OOPS東京連絡所

シーバスレポート5   「京浜運河ジギングで奮闘の巻」

 

今回は、ありきたりですが実釣レポートです。想像の域を脱しないと思いますがお付き合いください。

 

東京連絡所は哲哉のほかに鈴木君という所員が増えて、さらに獲物を食べてくれる名誉会員の小山さんが増えたおかげで計4名(無理やり)となった。

 今日は鈴木君と東京湾シーバスジギングにはまった様子をお届けしたい。

 

 「鈴木君、今日帰りは何時ごろになるのかな?」

 「えーっと、今日は僕の当番なんで10時ごろです・・・」

 「じゃあ明日は?」

 「明日は6時で帰れます」

 「よし、決まった。明日ルアー買いに行こう」

 

 こんな感じでいつものショップへ買い物に行った。

「ブランカと、ギャロップ。それとシーフラワーははずせないか・・・・」

「そんなにたくさん買うんですか?」

「あたぼうよ!釣れ釣れの時に釣れるジグなくなっちゃったら悲しいっしょ!?」

「そ、そうです・ね」

仕方なさそうにジグを8本も買い込んで、フックまで仕入れた。

「トレブルじゃあだめなんだよ。これじゃなきゃ。」

「何でですか?」

「釣れるって書いてあるじゃん!」・・・・・・・

 

ともあれ、にわかジグラーの珍釣行は準備万端整えられた。忌まわしい天候以外は・・・・・

 

 携帯電話のバイブレーションが小刻みにテーブルを刺激して、3回ほど痙攣したあと息絶えた。鈴木君のメールによれば赤羽駅を通過したらしい。

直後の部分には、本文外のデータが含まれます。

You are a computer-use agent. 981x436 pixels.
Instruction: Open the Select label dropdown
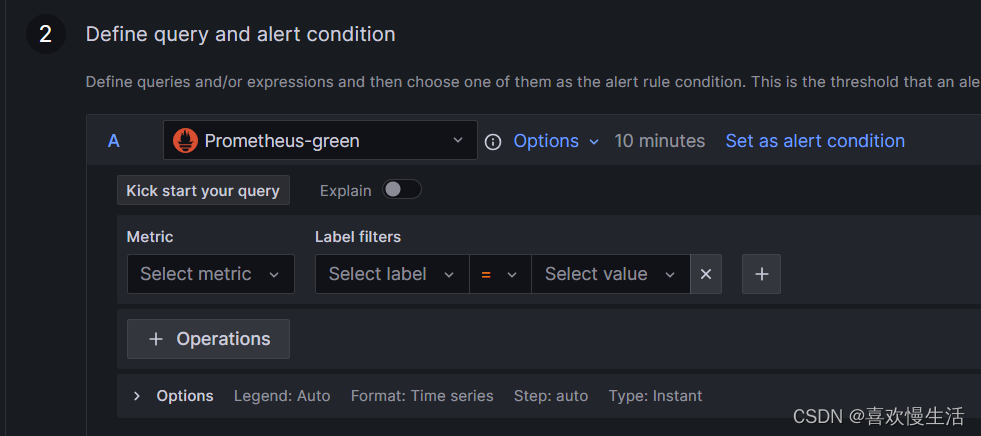pyautogui.click(x=391, y=274)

 車にタックルを積み込み、待ち合わせの場所に向かった。

「実は昨日、船長から電話あって出船早めにしたいって言うんだよな」

「何でです?」

「午後の天候のことが気になるらしいよ。雨だって・・・・・」

鈴木君を拾うと、すぐにぽつんと来た。

寒くなるし、雨具の用意を忘れないようにしっかり打ち合わせしたにもかかわらず、鈴木君はぬれても平気なウエット仕様。なにやら怪しいアンダーウエアーを着用している。本気でぬれてしまう(しみ込んでしまう)覚悟のようだ。そうか、彼はサーファーだったのだ。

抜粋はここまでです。